(Stored records)

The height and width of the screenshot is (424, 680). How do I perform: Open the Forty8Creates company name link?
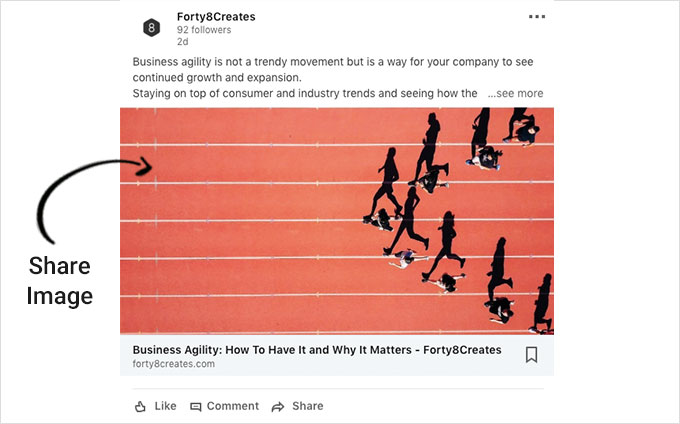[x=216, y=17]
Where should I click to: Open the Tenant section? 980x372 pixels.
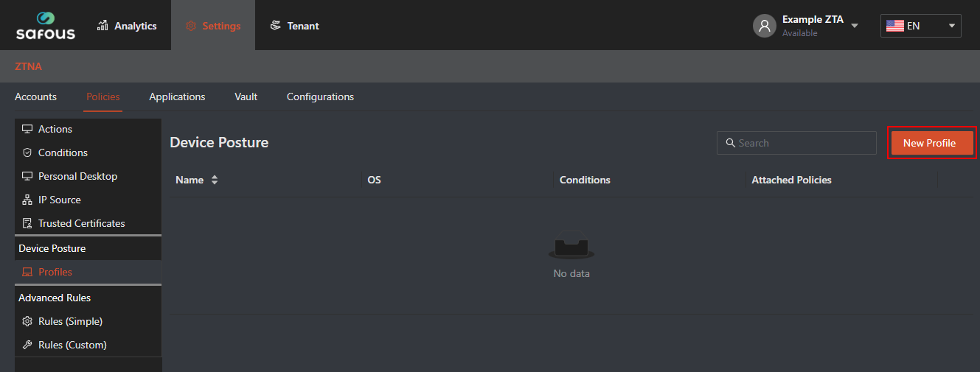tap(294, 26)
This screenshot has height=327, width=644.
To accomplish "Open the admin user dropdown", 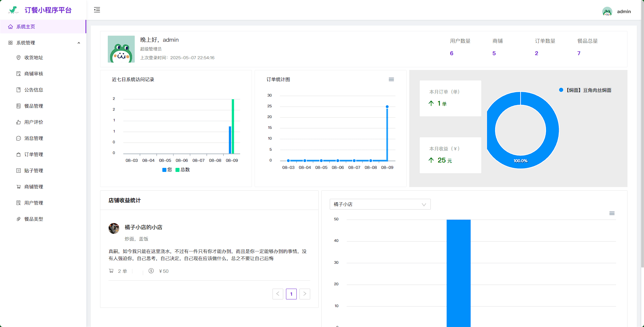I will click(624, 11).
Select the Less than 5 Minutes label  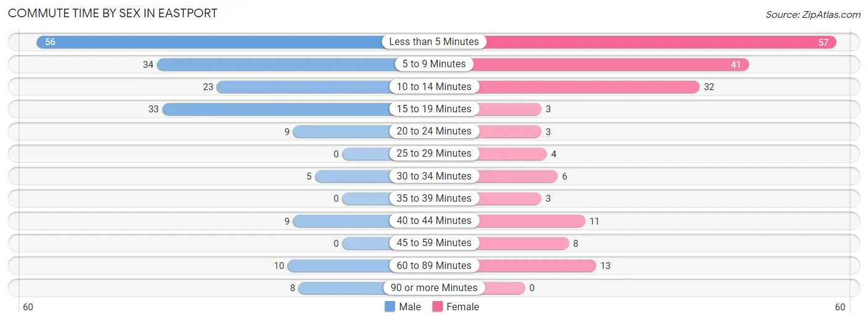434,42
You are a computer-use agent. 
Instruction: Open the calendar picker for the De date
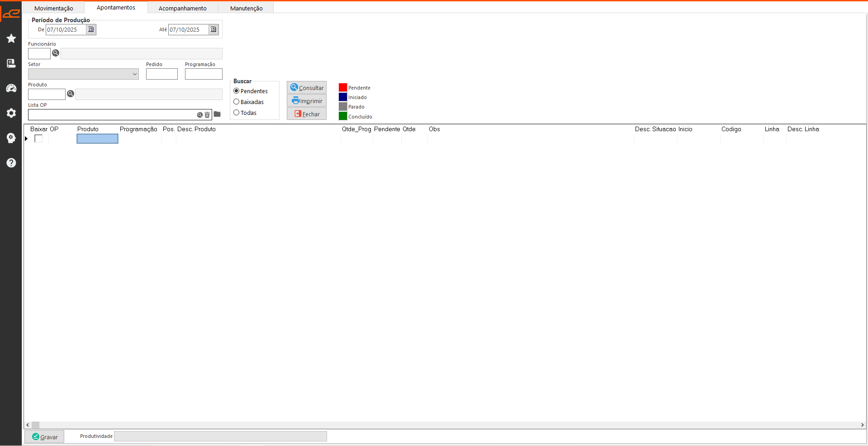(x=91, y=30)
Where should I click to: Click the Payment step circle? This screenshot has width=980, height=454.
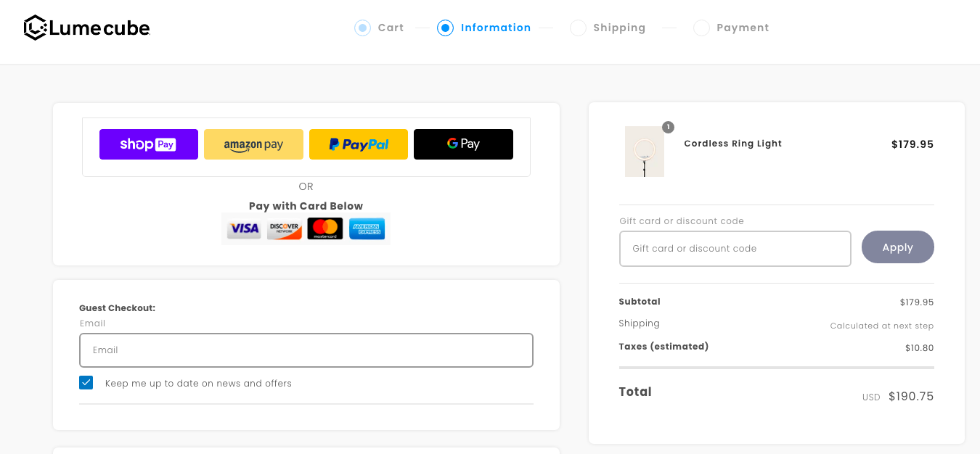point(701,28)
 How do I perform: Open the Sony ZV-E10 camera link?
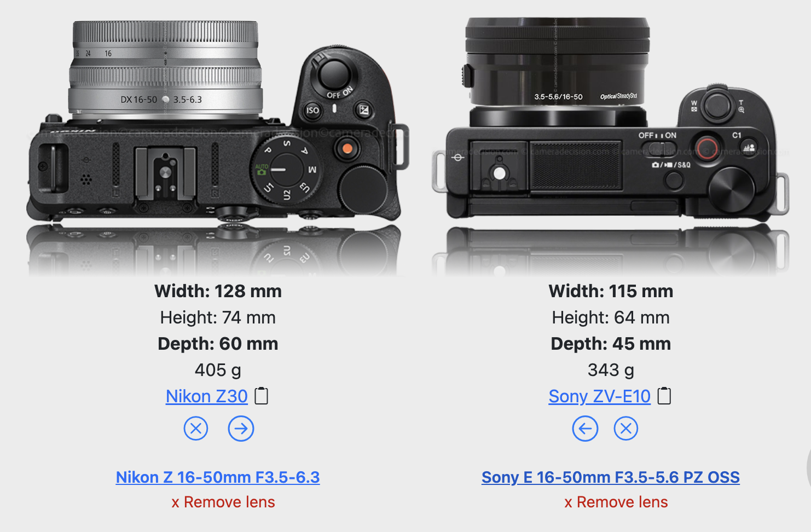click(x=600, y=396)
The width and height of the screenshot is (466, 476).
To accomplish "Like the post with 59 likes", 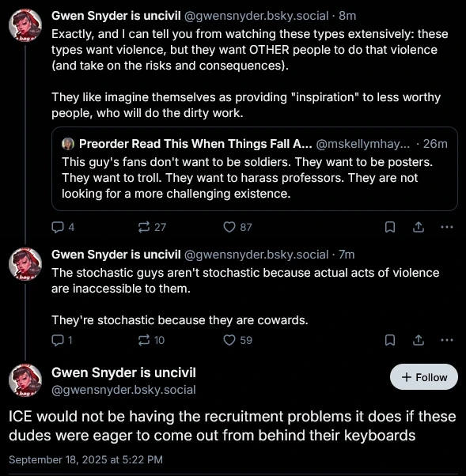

#### YOUR TASK
Beginning with the line where "Where should I click to: Click" appears, transcribe the records above word for word through their last line, and include no pictures.

#### RESPONSE
Where should I click to: Click the Payment step circle? This screenshot has width=980, height=454.
point(701,28)
 How do I perform: Open the Sony ZV-E10 camera link?
click(x=600, y=396)
The width and height of the screenshot is (466, 476).
To accomplish "Like the post with 59 likes", 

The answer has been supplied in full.